Disco feiert ihre Auferstehung also nicht mehr nur in Skandinavien. Quer über alle Kontinente arbeiten mittlerweile Disco-DJs und Kleinstlabels, die sich auf die Veröffentlichung von Edits spezialisiert haben. Zu den interessantesten gehört aktuell der Schotte Graeme Clark, der eigentlich seit 20 Jahren Musik produziert, aber erst in der jüngeren Vergangenheit mit Projekten wie The Revenge, 6th Borough Project und dem Label Instruments of Rapture die nötige Aufmerksamkeit bekommt. Den verwendeten Originalen fügt er durch Zerhackstückelung der Samples und Geschwindigkeitsangleichung im Sinne des Downtempohouse tatsächlich eine künstlerische Note hinzu.

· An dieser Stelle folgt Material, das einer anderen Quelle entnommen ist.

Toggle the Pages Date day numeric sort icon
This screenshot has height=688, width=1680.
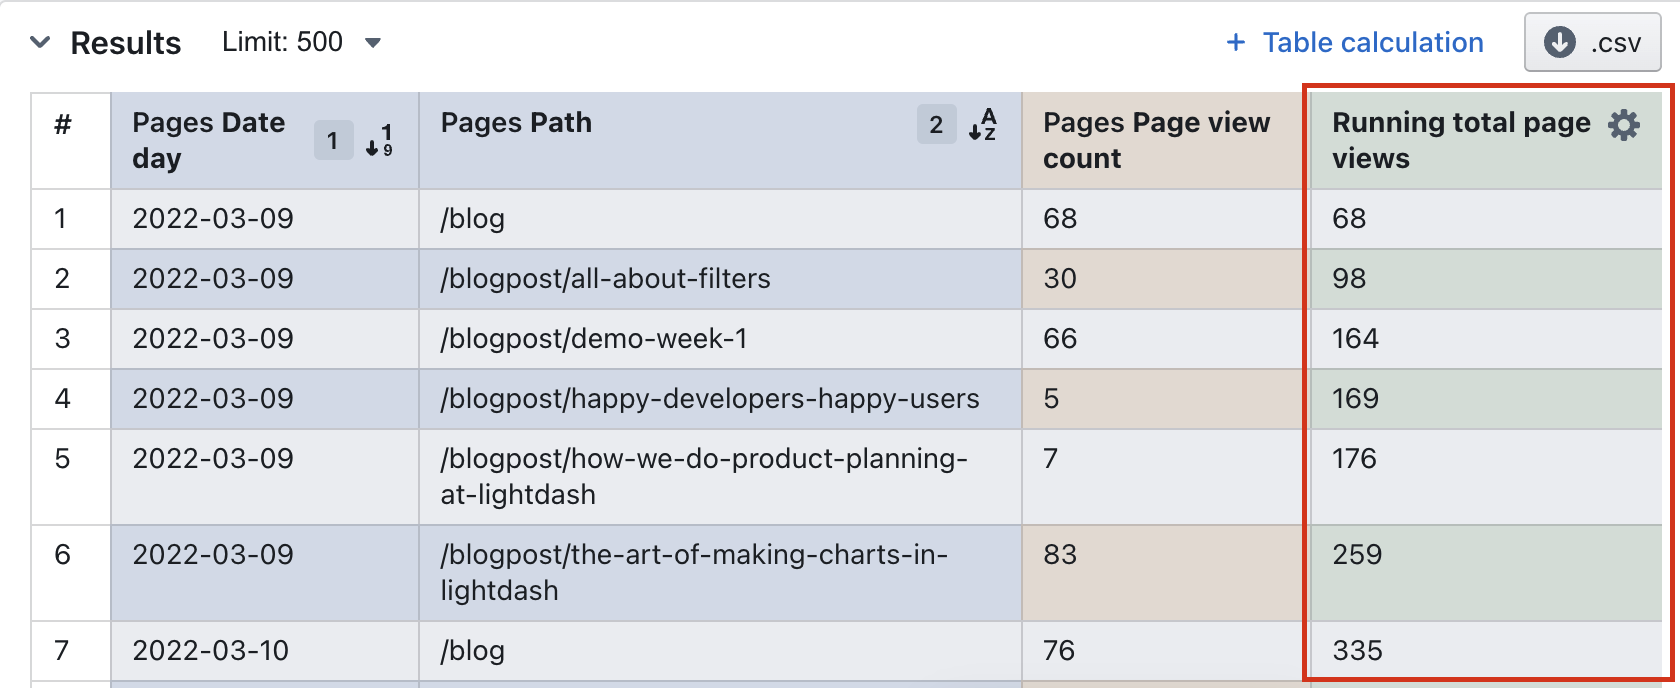[x=379, y=140]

Da er und die anderen Edit-Produzenten sich auf juristischem Glatteis bewegen und Klagen der Rechteinhaber von Originalen aufstrebende Edit-Produzenten leicht ruinieren könnten, erscheint ein großer Teil der Bearbeitungen nur auf inoffiziellem Wege als Bootleg.

Verschleierte Ursprünge

Gelingt es jedoch, das Ursprungsmaterial ausreichend zu bearbeiten, lässt sich ein reguläres Album aus Disco-Originalen basteln. Ein Beispiel ist der japanische Produzent KZA, Besitzer einer der umfassendsten Plattensammlungen Asiens, der auf seinem Album "Dig and Edit" Versatzstücke aus völlig obskuren Jazz-, Ambientalben verspachtelt hat, so dass die Ausgangsquellen kaum mehr festzustellen sind. Solchermaßen synchronisiert und zu einem groovenden und konsistenten Ganzen zusammenmontiert, muss es schon wieder als Künstleralbum bezeichnet werden. Denn der Schritt, von Grund auf originäres Material zu produzieren, steht vielen Protagonisten erst noch bevor.

Das war zu Zeiten Larry Levans wohl nicht anders. Aber das wichtigste Kriterium eines guten DJs bleibt ohnehin die Liebe zur Musik, die automatisch einen respektvollen Umgang mit dem Ausgangsmaterial erfordert.